= List of submerged places in the Republic of Ireland =

This is a list of submerged places in Ireland. Sometimes, entire villages are submerged under the waters of a reservoir. When the level of waters is low, the structures can emerge and be visible.

== Submerged villages and municipalities ==
A large area of countryside, about 5000 acre, was evacuated to create the Poulaphouca Reservoir in the 1930s and 1940s, including the village of Poulaphouca. 76 houses were also destroyed.

== Submerged landmarks ==
An ancient forest stood in the area between Bray, County Wicklow and Killiney before being submerged by rising sea levels c. 4000 BC. Under the Irish Sea is a "prehistoric palaeolandscape of plains, hills, marshlands and river valleys, in which evidence of human activity is expected to be preserved"; it has been compared to Doggerland in the North Sea.

Lough Nahaltora. County Mayo, contains a submerged forest from c. 2000 BC.

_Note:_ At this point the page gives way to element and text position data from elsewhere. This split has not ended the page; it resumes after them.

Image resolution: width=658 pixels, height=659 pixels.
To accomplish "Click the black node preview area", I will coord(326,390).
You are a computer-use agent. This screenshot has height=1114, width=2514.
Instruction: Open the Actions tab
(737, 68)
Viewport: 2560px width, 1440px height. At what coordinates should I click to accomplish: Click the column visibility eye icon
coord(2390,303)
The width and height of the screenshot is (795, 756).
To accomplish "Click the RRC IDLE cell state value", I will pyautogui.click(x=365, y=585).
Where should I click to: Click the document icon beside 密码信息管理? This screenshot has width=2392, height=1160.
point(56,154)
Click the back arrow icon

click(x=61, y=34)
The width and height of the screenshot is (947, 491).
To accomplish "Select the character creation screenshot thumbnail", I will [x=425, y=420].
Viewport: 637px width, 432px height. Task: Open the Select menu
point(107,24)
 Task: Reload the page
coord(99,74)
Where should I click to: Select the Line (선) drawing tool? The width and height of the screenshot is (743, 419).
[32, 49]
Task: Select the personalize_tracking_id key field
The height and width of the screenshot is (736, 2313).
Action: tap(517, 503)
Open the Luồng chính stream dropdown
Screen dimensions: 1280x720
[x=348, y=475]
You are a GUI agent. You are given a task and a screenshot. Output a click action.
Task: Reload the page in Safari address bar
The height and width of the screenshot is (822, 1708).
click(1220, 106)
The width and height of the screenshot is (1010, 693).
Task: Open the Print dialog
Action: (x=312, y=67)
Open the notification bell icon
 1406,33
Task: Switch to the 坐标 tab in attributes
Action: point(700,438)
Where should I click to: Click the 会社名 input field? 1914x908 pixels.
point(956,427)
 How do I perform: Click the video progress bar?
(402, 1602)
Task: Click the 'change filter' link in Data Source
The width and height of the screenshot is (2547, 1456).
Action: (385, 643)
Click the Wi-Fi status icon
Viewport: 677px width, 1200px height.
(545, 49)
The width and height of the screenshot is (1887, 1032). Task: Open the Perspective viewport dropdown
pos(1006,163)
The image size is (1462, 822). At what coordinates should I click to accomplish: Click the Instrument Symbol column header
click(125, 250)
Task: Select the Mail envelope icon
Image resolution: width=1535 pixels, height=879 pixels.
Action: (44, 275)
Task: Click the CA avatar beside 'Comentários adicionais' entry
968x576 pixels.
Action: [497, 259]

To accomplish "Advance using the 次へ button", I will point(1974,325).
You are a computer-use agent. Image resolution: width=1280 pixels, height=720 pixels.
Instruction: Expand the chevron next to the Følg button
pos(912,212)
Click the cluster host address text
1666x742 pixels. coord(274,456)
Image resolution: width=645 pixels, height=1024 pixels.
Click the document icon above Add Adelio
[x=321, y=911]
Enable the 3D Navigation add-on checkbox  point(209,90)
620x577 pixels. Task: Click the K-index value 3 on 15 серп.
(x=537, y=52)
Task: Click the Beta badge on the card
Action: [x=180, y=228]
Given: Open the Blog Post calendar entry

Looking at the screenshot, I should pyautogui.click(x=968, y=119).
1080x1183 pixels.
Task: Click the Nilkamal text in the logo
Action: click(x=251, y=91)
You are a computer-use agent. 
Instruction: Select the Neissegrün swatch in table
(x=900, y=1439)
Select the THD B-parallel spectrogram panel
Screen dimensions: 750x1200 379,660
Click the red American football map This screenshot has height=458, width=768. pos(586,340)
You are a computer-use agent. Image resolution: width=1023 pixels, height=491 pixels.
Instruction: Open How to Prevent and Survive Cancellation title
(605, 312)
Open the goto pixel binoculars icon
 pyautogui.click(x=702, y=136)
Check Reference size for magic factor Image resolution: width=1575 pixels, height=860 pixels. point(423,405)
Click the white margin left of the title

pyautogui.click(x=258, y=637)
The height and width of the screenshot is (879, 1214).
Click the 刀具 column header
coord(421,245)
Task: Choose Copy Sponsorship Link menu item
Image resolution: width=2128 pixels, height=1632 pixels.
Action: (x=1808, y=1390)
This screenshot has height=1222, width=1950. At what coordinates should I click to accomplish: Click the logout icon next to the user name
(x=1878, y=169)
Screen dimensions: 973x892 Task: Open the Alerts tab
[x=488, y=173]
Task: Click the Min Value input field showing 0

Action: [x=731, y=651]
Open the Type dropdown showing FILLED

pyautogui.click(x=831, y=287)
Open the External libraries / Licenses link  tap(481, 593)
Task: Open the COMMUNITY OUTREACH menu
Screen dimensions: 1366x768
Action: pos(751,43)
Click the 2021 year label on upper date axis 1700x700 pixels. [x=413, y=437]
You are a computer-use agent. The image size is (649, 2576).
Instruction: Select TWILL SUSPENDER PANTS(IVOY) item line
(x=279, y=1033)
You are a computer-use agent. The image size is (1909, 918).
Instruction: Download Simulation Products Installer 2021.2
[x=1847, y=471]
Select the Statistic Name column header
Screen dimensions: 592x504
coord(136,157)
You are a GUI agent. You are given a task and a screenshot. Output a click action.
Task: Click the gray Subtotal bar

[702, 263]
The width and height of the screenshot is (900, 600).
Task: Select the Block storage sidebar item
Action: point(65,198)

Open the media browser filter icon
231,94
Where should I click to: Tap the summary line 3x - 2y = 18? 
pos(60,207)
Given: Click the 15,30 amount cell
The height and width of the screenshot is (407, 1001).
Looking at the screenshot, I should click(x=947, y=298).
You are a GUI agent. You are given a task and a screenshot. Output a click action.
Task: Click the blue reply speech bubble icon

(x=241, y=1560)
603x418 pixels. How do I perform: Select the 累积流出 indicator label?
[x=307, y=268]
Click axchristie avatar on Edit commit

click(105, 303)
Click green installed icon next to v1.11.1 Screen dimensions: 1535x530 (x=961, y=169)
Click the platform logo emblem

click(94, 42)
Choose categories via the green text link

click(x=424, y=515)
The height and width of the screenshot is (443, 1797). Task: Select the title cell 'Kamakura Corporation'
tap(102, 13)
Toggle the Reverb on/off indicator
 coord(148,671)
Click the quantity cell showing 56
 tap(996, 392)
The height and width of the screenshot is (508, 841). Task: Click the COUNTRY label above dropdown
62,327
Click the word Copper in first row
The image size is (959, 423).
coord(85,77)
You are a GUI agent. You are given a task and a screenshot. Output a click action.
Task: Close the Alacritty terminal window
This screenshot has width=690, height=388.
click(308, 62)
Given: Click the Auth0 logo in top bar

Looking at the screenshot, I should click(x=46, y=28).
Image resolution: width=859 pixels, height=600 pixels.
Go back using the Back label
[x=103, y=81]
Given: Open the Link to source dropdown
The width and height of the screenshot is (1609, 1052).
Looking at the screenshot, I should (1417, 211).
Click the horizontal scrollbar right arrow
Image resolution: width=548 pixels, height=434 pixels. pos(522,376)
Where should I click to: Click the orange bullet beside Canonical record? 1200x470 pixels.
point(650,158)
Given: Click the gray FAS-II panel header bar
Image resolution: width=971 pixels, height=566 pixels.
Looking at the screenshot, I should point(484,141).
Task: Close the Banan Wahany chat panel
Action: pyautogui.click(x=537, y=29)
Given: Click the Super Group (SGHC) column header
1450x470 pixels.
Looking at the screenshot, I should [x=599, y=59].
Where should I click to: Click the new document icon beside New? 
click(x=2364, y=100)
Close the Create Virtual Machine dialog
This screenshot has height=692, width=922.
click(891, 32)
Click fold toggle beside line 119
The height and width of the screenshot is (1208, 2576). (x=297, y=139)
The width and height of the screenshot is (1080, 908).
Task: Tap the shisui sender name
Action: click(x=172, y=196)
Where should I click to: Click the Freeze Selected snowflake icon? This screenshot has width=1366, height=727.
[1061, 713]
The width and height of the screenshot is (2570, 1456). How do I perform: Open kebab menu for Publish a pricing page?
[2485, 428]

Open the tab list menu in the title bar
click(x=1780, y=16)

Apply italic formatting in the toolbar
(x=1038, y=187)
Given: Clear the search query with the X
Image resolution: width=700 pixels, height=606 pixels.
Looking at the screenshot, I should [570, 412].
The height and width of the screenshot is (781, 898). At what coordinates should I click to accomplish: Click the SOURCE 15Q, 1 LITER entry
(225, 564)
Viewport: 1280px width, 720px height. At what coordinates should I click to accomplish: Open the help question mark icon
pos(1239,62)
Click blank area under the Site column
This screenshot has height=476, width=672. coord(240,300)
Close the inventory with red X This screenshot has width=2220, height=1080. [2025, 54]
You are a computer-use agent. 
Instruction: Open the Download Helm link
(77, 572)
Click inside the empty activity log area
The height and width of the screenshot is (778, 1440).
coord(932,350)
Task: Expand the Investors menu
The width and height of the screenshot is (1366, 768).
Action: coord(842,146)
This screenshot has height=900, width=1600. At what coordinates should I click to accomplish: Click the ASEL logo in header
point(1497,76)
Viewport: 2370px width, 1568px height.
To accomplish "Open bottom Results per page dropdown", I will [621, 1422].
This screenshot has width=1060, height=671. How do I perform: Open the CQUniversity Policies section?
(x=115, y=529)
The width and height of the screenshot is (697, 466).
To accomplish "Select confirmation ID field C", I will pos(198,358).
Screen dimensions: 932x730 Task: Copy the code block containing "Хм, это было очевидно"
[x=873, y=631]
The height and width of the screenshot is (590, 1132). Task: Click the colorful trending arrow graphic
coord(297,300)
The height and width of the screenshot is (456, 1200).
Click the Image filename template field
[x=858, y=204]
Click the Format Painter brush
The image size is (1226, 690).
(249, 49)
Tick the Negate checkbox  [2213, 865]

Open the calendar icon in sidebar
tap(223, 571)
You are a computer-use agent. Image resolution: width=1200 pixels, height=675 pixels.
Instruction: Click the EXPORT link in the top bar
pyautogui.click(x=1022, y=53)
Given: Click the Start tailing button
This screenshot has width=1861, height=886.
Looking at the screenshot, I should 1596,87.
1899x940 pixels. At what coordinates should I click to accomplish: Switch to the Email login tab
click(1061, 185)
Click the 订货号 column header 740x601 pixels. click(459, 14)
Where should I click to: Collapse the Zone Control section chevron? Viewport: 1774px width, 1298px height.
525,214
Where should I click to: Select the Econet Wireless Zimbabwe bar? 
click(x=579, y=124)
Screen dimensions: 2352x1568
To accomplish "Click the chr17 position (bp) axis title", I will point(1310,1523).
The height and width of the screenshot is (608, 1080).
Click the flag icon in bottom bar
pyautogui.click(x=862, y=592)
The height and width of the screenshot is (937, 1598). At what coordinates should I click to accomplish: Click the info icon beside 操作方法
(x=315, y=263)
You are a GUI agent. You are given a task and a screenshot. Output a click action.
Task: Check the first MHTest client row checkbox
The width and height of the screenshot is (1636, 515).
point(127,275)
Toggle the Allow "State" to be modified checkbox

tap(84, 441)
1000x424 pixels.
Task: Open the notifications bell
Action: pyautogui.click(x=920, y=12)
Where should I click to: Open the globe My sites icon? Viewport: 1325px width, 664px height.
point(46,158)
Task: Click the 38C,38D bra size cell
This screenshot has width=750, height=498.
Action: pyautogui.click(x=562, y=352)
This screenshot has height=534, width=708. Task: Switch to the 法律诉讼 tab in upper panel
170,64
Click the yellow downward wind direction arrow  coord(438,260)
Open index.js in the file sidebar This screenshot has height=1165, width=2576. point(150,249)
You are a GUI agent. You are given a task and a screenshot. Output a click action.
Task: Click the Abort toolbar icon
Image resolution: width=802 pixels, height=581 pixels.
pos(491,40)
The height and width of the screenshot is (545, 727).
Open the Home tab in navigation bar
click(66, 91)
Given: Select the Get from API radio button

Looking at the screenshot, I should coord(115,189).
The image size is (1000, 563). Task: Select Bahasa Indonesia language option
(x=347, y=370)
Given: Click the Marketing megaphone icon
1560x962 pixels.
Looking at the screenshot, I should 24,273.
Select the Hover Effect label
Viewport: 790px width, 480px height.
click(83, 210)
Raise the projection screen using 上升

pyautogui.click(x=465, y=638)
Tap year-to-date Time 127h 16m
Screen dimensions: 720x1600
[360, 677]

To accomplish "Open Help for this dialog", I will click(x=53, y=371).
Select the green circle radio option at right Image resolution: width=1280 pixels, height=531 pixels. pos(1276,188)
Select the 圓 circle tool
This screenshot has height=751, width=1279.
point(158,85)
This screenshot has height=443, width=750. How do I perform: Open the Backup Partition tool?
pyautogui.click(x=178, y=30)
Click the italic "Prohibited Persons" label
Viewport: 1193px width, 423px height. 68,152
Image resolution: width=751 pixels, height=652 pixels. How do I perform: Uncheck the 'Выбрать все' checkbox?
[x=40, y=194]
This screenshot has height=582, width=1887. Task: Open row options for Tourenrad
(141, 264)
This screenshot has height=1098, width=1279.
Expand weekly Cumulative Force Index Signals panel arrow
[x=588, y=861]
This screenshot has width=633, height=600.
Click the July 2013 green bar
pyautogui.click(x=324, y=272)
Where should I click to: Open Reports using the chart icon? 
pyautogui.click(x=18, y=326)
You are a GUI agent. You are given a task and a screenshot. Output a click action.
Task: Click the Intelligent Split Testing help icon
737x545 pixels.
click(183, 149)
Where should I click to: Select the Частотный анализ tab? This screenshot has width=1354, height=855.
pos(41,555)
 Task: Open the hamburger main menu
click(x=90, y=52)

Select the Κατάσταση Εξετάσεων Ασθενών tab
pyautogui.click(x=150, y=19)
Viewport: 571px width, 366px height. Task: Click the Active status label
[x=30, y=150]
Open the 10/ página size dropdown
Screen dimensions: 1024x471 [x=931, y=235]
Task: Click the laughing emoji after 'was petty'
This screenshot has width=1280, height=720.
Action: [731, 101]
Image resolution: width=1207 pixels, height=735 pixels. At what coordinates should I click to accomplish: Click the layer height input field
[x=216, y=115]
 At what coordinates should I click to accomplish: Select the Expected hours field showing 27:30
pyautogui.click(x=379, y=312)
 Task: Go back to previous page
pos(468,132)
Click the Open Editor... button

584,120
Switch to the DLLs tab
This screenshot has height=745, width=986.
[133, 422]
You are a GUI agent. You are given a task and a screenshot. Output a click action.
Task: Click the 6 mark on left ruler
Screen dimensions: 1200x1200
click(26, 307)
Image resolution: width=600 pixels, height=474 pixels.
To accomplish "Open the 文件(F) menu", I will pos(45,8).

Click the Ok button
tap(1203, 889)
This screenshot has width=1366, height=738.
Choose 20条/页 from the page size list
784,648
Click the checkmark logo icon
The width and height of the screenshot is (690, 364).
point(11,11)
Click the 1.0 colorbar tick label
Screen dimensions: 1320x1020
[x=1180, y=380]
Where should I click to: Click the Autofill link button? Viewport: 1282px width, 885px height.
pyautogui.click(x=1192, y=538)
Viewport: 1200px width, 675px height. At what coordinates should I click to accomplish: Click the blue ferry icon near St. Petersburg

Rosslare Fort was submerged by a storm in 1924–25; a fort had stood on the promontory in Wexford Harbour since the 17th century.

Other submerged sites, according to the National Monuments Service, include "landscapes, harbours, jetties, landing places, fish traps, kelp grids, bridge sites, crannogs and tidal mills."

== Moved landmarks ==
- St. Mark's Cross; formerly located in Burgage More, County Wicklow — this was flooded in the creation of Poulaphouca Reservoir and the cross moved to Blessington
- St. Molua's Church, Killaloe: constructed c. AD 1000 on Friar's Island in the River Shannon, to the south of Killaloe town. In 1929–30 the Shannon hydroelectric scheme raised the water level and submerged Friar's Island, and the church was dismantled and brought north to be constructed on its present site in the grounds of Killaloe Cathedral.